Mike Tea Tattoos : Blue Lady Tattoo

Melbourne grouille de salons de tatouage, Hidden Moon, Love Tattoo Parlour, Chapel Street pour ne citer qu'eux, font partie de la crème du tatouage à Melbourne. Pour se faire tatouer, il suffit donc d'ouvrir l'oeil en parcourant les quartiers les plus branchés de la ville ; des minuscules et bruyantes lanes (ruelles) du CBD au festif Chapel Street en passant par le côté Brunswick et ses rooftops rafraîchissants. Capitale du tatouage australien, c'est à Melbourne que s'est émancipé Mike, un Kiwi (surnom des Néo-Zélandais) de 37 ans, chanteur de Sweet Gold, rock sixties swinguant entre fun et romantisme. Tatoueur depuis 6 ans, à l'instar de ses tatouages, Mike Tea n'hésite pas à ajouter une dose fun partout où il va, jusque dans la gestion de son propre shop, Blue Lady Tattoo. Une vibe très « Aussie » qu'on envie depuis l'autre côté du globe ! (Aussie = Australien en argot australien)

As-tu commencé à te faire tatouer en Nouvelle-Zélande ?

Né à Auckland, Mike arrive à l'âge de 23 ans à Melbourne, enchaînant une tonne de jobs merdiques, dans l'unique but d'arpenter les routes en tournées. L'effervescence culturelle de Melbourne l'attire et lui offre une meilleure porte d'entrée vers le succès musical. « Je voulais vraiment tatouer depuis longtemps mais je n'avais pas la confiance pour. Même si je me faisais beaucoup tatouer, je pensais que je n'étais pas assez bien en dessin pour le faire, donc je n'ai même pas essayé. [..•] Il m'a fallu pas mal de temps pour m'y plonger et ce à cause de ce manque de confiance en moi. » Ce manque de confiance ne fera que retarder ses débuts. Aujourd'hui Mike est le gérant de Blue Lady Tattoo en plein cœur de Melbourne. Je jouais dans un groupe de hardcore là-bas, à la fin des années 90, j'étais le plus jeune de mon groupe de potes, ils avaient tous la vingtaine et ils étaient lourdement tatoués, les bras, les mains et cou ou tout le corps.
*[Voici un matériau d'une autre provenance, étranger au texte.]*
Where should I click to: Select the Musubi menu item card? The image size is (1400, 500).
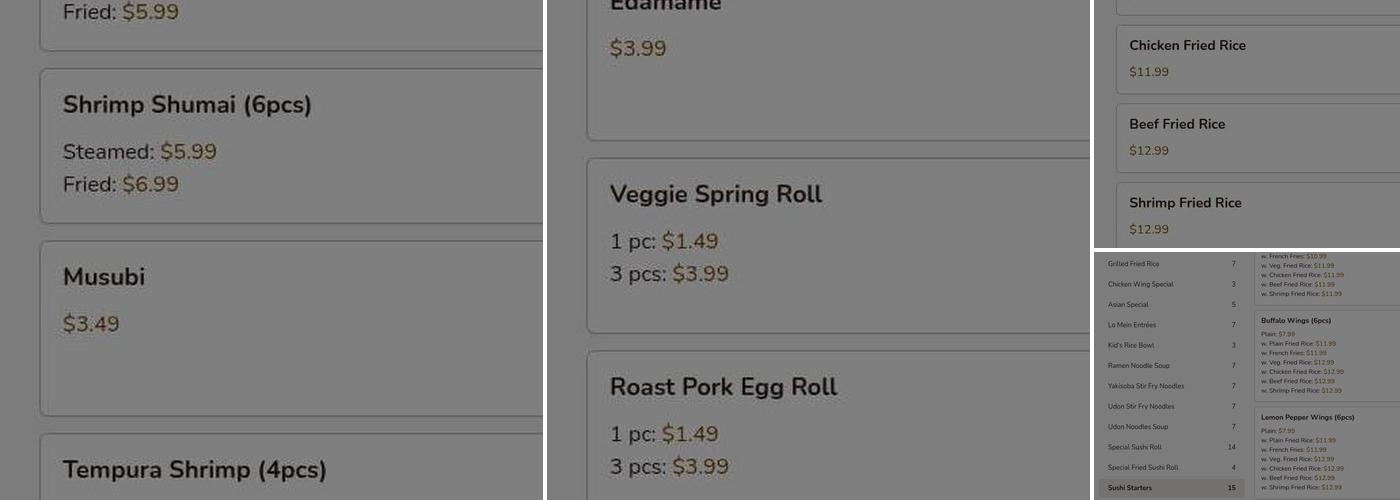coord(290,327)
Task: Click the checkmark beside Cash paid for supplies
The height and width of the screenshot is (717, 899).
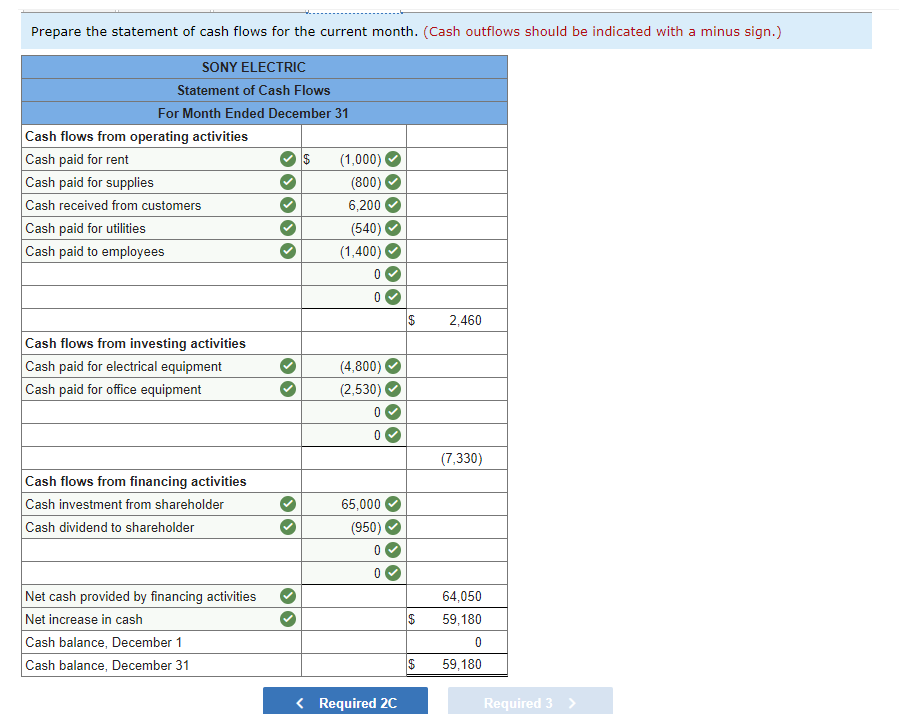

Je trainais dans un tattoo shop aussi et c'était l'endroit le plus cool pour écouter ma musique et du punk hardcore avec mes amis, un endroit bien trop attirant pour moi ! Un jour je me suis fait tatouer par un des mecs du shop, c'était Dean Parkin, de Sacred à Auckland en Nouvelle- Zélande, et c'est toujours un des meilleurs artistes par lequel je me suis fais tatouer et un des meilleurs au monde. C'est un de ceux que j'admire réellement. Il a fait mon chest et mon avant bras. Je me suis beaucoup fait tatouer en Nouvelle-Zélande mais aussi ici. Lorsque j'ai emménagé en Australie par contre c'était pour être dans un groupe et jouer de la musique, j'avais un groupe à Auckland dans lequel je chantais et je jouais de la guitare. On se débrouillait plutôt pas mal mais j'étais un peu bloqué, on est allés enregistrer aux USA mais ça n'a pas vraiment marché et quand je suis rentré j'ai eu besoin de plus gros et j'ai pensé que Melbourne serait parfait car je n'ai pas besoin de carte verte. Aujourd'hui mon groupe actuel s'appelle « Sweet Gold » et on joue une sorte de rock sixties avec pas mal de chansons romantiques qui seront sur album en 2018. Lorsque je suis parti vivre à Melbourne, rejoindre mes amis pour faire de la musique. Pour financer ça, j'ai eu pas mal de petits boulots merdiques afin de pouvoir payer mes factures ett de partir en tournée avec le groupe.

Dans ce contexte pourquoi as-tu commencé le tatouage ?

Faire des petits boulots, je détestais ça. Je vivais dans un backpack (hôtel de voyageur, type auberge de jeunesse, ndlr) pendant quatre ans mais c'était super fun parce que l’hôtel organisait tout un tas de concerts cools de groupes punk rock venant de l'étranger, c'est une sorte d'institution à Melbourne dans le domaine du punk rock. J'étais à la fin de ma vingtaine et je détestais mon travail. J'en étais au point où je m'en foutais tellement que j'aurais pu sauter d'un pont ou j'aurais appris le design graphique pour rien. J'étais tellement mal portant ce poids d'aller travailler pour quelque chose que je détestais. Je travaillais dans une usine, la plupart de mes collègues étaient cool, quelques uns non, mais ça allait. Mais je me suis dit que si je n'essayais pas je ne saurais jamais si je peux faire autre chose. J'ai donc économisé 3000$, quitté mon travail...jusqu'au moment où je n'ai plus eu d'argent. J'ai mis le pied dans un tattoo shop et il valait mieux que ça marche sinon j'étais dans le pétrin. Heureusement pour moi, ça a marché.

Où as-tu atterri ?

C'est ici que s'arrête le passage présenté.